Austral Peace and Security Network (APSNet)

Twice weekly report from the Nautilus Institute at RMIT, Australia.

There will be no APSNet bulletins from 1 – 8 November 2007 due to other Nautilus activities.
We apologise for this break. APSNet will resume on Monday 12 November 2007.

Monday 29 October 2007

  1. Afghanistan and Iraq: Quagmire or Strategic Priority?
  2. Afghanistan: Diggers Say No to Allies’ Plan
  3. Undiagnosed Brain Injury – The Hidden Legacy of Iraq
  4. Dispute Flares over Nuclear Dump Site
  5. Making Modernity in Timor-Leste
  6. Australian Customs Service Annual Report

Austral Policy Forum 07-20A: The Re-emergence of an Australian Nuclear Weapons Option? – Richard Tanter


  1. Afghanistan and Iraq: Quagmire or Strategic Priority? Hugh White, Neil James, Richard Tanter, ABC, 2007-10-28

    Australian troops are on active duty in many parts of the world including Iraq, Afghanistan and even the Northern Territory, providing support to the federal government’s intervention in indigenous affairs. The government and the opposition have committed themselves to increasing future defence budgets. In fact, there is little difference between their defence policies.

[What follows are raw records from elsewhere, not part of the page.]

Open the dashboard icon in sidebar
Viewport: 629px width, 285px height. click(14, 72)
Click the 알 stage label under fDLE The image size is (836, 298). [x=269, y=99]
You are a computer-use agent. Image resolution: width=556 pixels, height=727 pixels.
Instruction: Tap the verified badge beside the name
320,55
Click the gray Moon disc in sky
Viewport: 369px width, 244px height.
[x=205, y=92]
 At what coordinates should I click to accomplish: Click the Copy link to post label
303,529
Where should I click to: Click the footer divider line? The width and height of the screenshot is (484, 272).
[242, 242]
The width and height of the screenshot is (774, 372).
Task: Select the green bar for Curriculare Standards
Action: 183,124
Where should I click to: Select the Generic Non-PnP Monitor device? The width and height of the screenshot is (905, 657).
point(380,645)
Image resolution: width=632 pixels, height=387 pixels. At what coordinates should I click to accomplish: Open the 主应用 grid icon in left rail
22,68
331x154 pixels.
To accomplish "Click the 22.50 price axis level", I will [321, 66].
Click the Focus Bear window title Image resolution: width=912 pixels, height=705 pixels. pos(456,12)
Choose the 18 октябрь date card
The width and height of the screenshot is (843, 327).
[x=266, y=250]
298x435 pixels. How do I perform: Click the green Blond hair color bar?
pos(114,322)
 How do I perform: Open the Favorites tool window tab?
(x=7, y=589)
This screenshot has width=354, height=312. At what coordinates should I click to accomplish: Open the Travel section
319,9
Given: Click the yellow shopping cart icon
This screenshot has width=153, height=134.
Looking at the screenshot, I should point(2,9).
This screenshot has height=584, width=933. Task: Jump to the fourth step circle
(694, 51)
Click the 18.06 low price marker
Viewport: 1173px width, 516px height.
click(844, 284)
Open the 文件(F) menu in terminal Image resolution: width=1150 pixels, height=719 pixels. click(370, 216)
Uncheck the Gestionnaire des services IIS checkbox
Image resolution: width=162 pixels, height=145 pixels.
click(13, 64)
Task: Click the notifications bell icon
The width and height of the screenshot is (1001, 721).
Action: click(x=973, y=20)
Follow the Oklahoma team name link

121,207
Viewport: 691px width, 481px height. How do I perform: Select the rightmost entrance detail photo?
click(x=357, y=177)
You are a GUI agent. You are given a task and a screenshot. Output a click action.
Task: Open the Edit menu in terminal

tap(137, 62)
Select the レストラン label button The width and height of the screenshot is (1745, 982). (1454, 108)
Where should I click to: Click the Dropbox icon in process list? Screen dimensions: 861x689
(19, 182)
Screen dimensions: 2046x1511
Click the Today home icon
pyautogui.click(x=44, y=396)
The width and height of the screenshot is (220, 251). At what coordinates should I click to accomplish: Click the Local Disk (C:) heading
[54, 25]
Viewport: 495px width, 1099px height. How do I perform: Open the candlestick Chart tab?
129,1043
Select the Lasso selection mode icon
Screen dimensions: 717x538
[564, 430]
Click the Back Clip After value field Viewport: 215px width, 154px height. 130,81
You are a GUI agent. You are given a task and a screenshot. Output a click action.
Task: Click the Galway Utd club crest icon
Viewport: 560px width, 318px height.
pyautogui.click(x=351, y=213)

What does that mean for Australia’s future in overseas operations?

  2. Diggers Say No to Allies’ Plan, Tom Hyland, Age, 2007-10-28

    Australian troops, fearing widespread civilian casualties, refused to take part in a Dutch-led assault on advancing Taliban militia – a battle that left dozens of innocent Afghans dead. After the battle, the ADF issued two statements stressing Australian troops were not involved in the fighting. Defence Minister Brendan Nelson and senior military officers expressed careful concern about civilian casualties in the battle.

  3. Undiagnosed Brain Injury – The Hidden Legacy of Iraq, Matthew Taylor, Esther Addley, Guardian, 2007-10-27

    The Ministry of Defence is conducting a major study into brain injury in troops returning from Iraq and Afghanistan amid fears that thousands of soldiers may have suffered damage after being exposed to high-velocity explosions. The condition, ‘mild traumatic brain injury (mTBI)’, has been designated as one of four ‘signature injuries’ of the Iraq conflict by the US department of defence.

  4. Dispute Flares over Nuclear Dump Site, Lindsay Murdoch, Age, 2007-10-29

    Aboriginal owners of land surrounding the proposed site of Australia’s first national nuclear dump have changed their minds about allowing trucks carrying waste to enter, as bitter argument rages among indigenous groups in the area about the Federal Government’s plans.

  5. Making Modernity in Timor-Leste, Damian Grenfell, Arena, August-September 2007 [130 kb, PDF]

    When analysis draws in a comprehension of the ways in which the tribal-traditional systems play an important regulatory role in Timor-Leste, it becomes possible to understand other social processes – such as urban drift – in terms of their political consequences.

  6. Delivering Today and Building our Capabilities for the Future, Australian Customs Service Annual Report 2006-2007

    In the 2006 Budget measures were added to tackle the threat posed by illegal foreign fishing in Australia’s northern waters, including: enhancements to detection and apprehension capacity and work with Indonesian authorities in fishing communities in Indonesia. The results included sightings of motorised foreign fishing vessels in high risk areas down by 58 per cent over those in 2006.

  7. Austral Policy Forum 07-20A – The Re-emergence of an Australian Nuclear Weapons Option? – Richard Tanter

    Richard Tanter of the Nautilus Institute at RMIT writes that “the first public crack in Australian political elite repudiation of nuclear weapons since the Canberra Commission, if not the signing of the NPT itself, has come from a surprising source: a former advisor to Gareth Evans and a disarmament policy specialist in the Department of Foreign Affairs and Trade.” Tanter notes that “after a brief, apparently tough-minded tour of the bleak nuclear proliferation policy horizon, [Martine] Letts concluded a review of post-election security policy options with a call for a Rudd government to consider the strategic circumstances under which an Australian government should ‘revisit the nuclear weapons option’.” In the light of Australia’s almost two decades of secret pursuit of nuclear weapons until 1972, and the understandable residual Indonesian suspicion about Australia’s real nuclear intentions, it would be hard to imagine a policy recommendation with greater risk of contributing to the strategic circumstances it seeks to avoid.